The Favourite With films like “Dogtooth,” “The Lobster,” and “The Killing of a Sacred Deer,” The Favourite Yorgos Lanthimos’ internationally acclaimed works have been concerned
with looming domestic dynamics and battles among couples, siblings and families residing under one roof.
Those household idiosyncrasies and preoccupations of
the Greek auteur now find a new habitat in early 18th Century
England, with the fiendishly eccentric and entertaining
costume drama “The Favourite.”
Even if this unique absurdist has not exactly
been your cup of tea previously, he might finally
win you over with this deliciously “Dangerous Liaisons”-esque and thoroughly female-driven period film, co-written by Deborah Davis and Tony McNamara.
Lanthimos does not share a screenplay credit with the duo—an anomaly and a welcome departure for the filmmaker, who usually co-writes with Efthymis Filippou with his signature formality.
But this is a suitable, if not refreshingly looser canvas for his proven sensibilities, which then gets stretched over a twisty love and power triangle among British Royals. For all its expansiveness, the Royal Palace in “The Favourite” is nothing more than an intimate home of familial duels,
with compartmentalized walls that serve as pillars of confinement. In short, it’s a perfect “Lanthimosian” playground, complete with an array of mischievous backstabbers, tight corsets and a dash of eroticism.
Only sort of based on a true story and laced with plenty of creative fabrications, “The Favourite” follows Queen Anne (Olivia Colman, in an instantly iconic performance),
one of the lesser-known monarchs of England who reigned in the early 1700s during the war with the French.

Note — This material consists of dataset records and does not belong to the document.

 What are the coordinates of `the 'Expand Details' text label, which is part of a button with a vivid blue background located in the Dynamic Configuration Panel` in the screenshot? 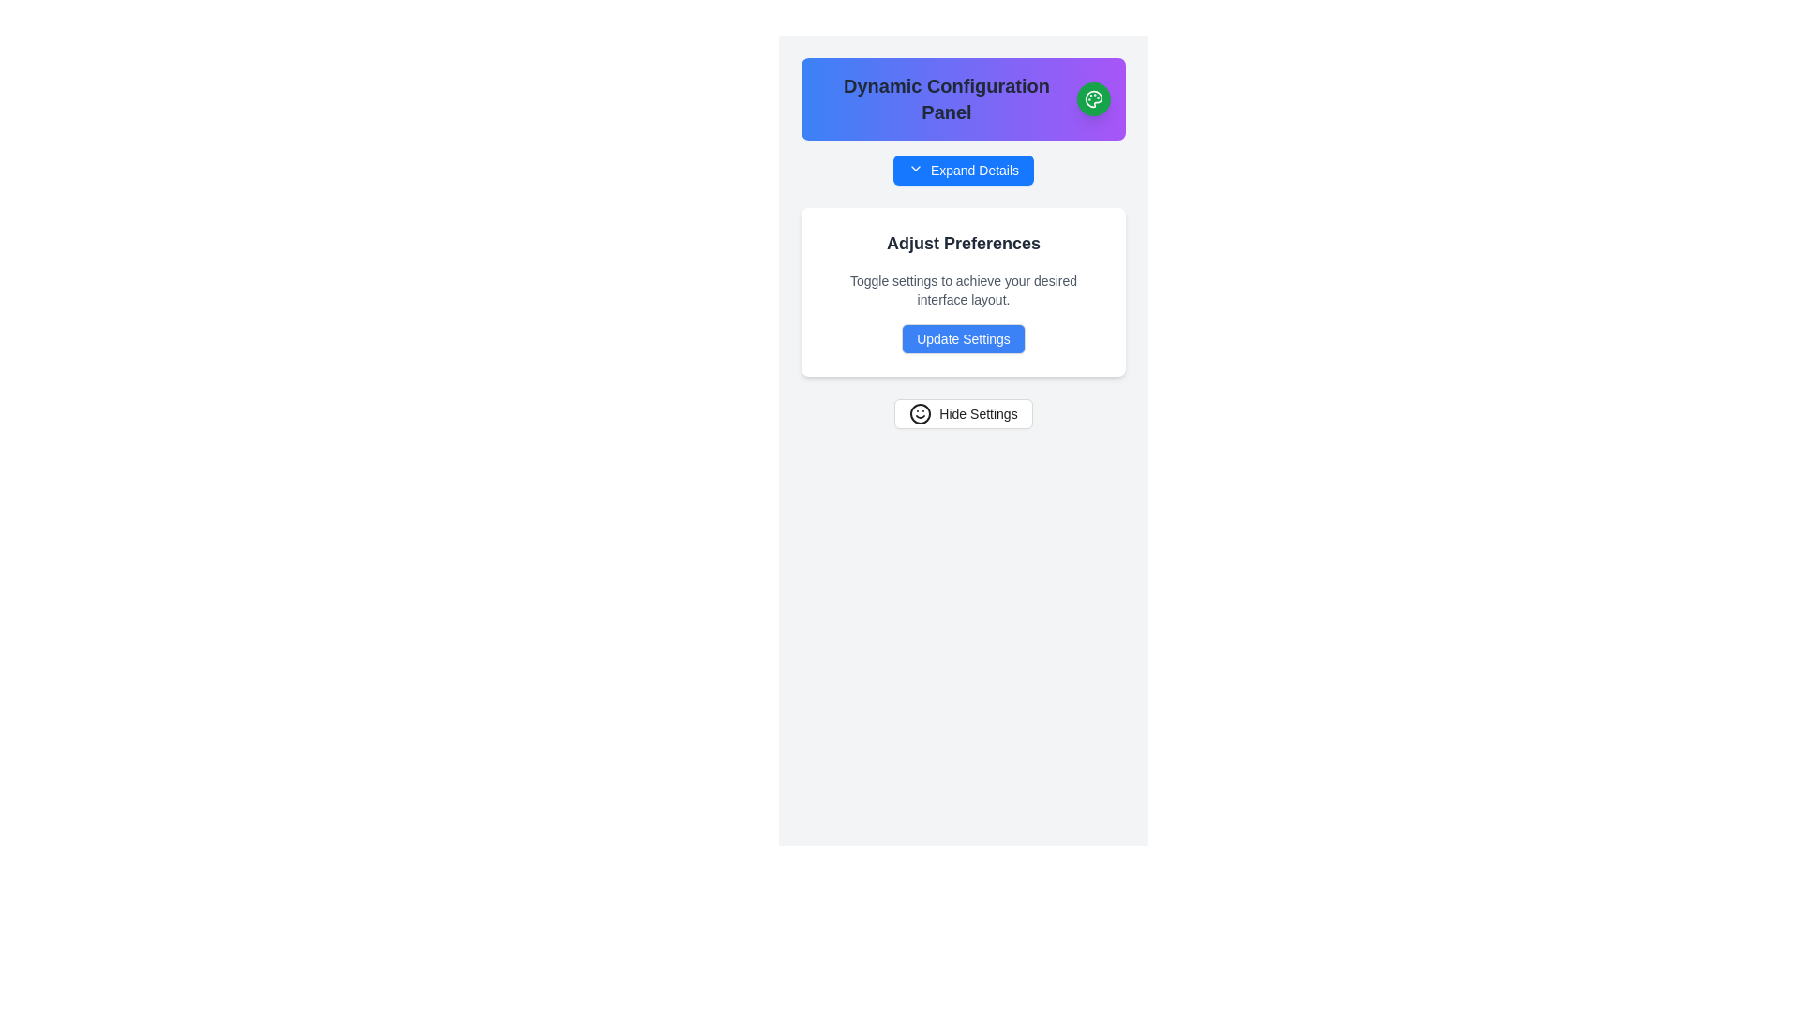 It's located at (975, 170).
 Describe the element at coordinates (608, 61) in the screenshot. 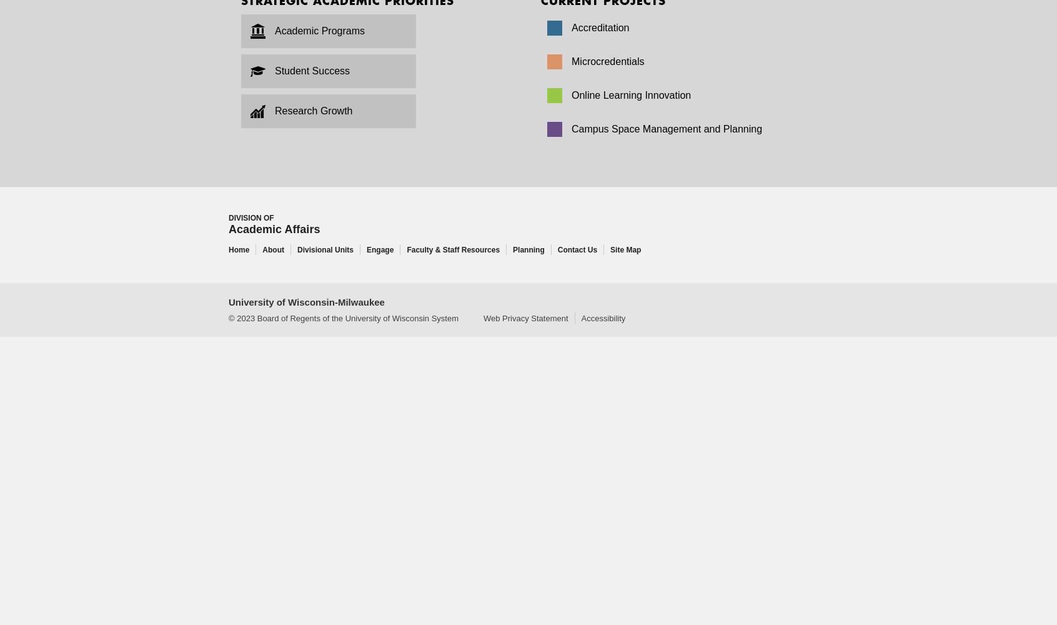

I see `'Microcredentials'` at that location.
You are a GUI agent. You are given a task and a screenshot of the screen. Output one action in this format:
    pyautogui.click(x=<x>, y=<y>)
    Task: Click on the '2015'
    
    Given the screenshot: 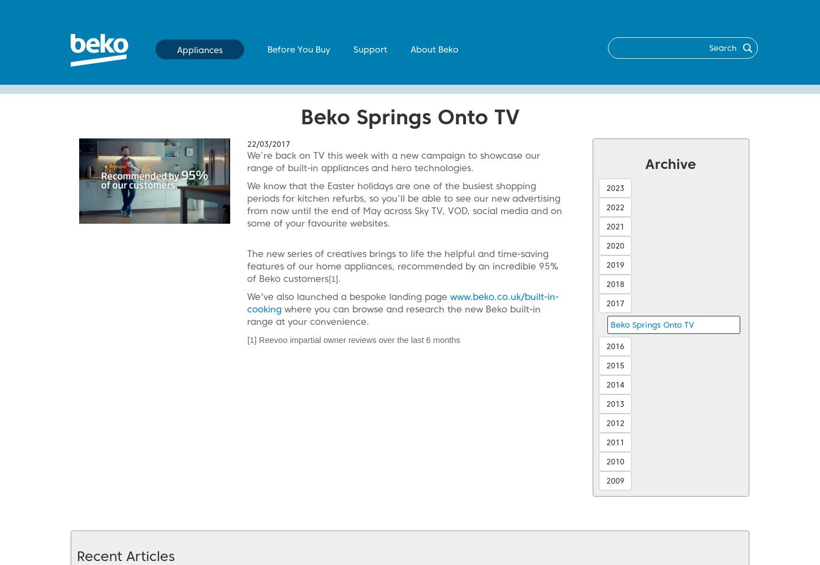 What is the action you would take?
    pyautogui.click(x=614, y=366)
    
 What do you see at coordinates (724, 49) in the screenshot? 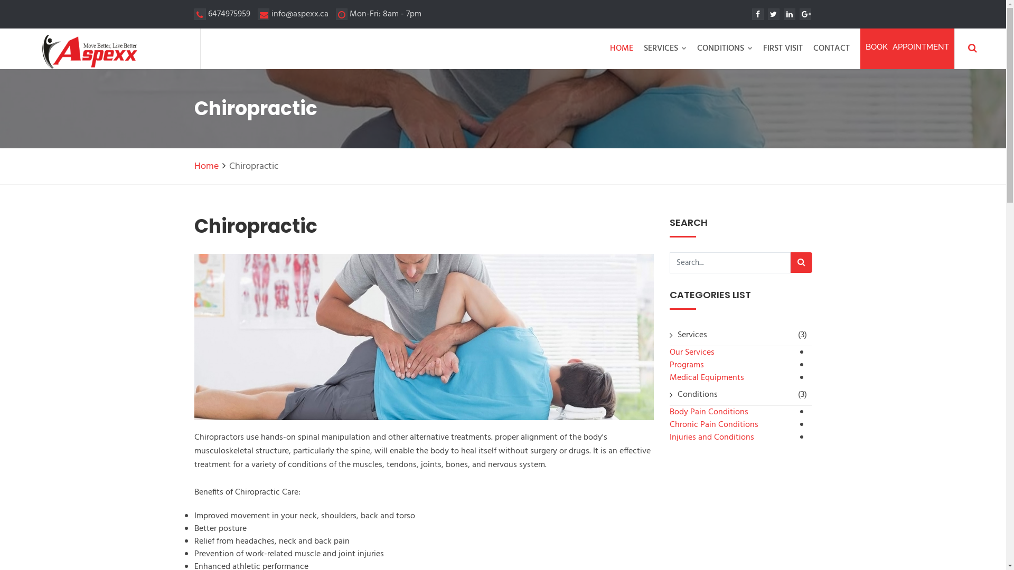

An occasionally distracted and often irritable royal figure
with a mysterious skin condition, overall poor health and
a soft spot for luscious desserts, Queen Anne lives with
her trusted friend and lover Lady Sarah Churchill (an authoritative and stiff-upper-lipped Rachel Weisz, terrific) and tends to her 17
rabbits that tragically fill an emotional void for each of her
failed pregnancies. The duo’s royal order,
however imbalanced, gets disturbed by the arrival of the calculating, mud-covered ex-aristocrat Abigail Masham (a menacing Emma Stone, like you’ve never seen before),
who humbly accepts a position as a servant while courting an agenda of her own to restore her glory days. Initially,
an unsuspecting Sarah lends Abigail a genuine helping hand, only to quickly realize the treacherous intentions of the double-player.
Various complicities reach an urgent state after Abigail works her way into the Queen’s chamber as her new personal handmaid, and eventually,
crawls into her bed as her lover. A poisonously competitive streak amid the trio commences in due course, while a number of male stakeholders (played by names like Nicholas Hoult and Joe Alwyn)
wander in and out of the picture.
It would be unwarranted to define
“The Favourite” as a timely feminist film with regards
to its handling of female power in a male-dominated world.
And yet, there is a certain timelessness in its old-fashioned frankness about a woman’s fight to get what she wants and demand what she deserves by any means necessary;
brains, sexual appeal or usually, a combination of both. Often satirical, “The Favourite” also grasps the complexity of circumstantial,
patriarchy-defined enmity among females, obliquely bringing to mind everything from “The Women” and “All About Eve,” to “Mean Girls” and “The Handmaiden.”
As amusing as it is to follow the misadventures of the infinitely witty and resourceful Abigail as she plots against her Queen and Lady Churchill, “The Favourite” deserves credit mostly for rising the desperate humanity of its female characters up to the surface,
as they get challenged by their respective demons around social status, undignified competition and physical appeal.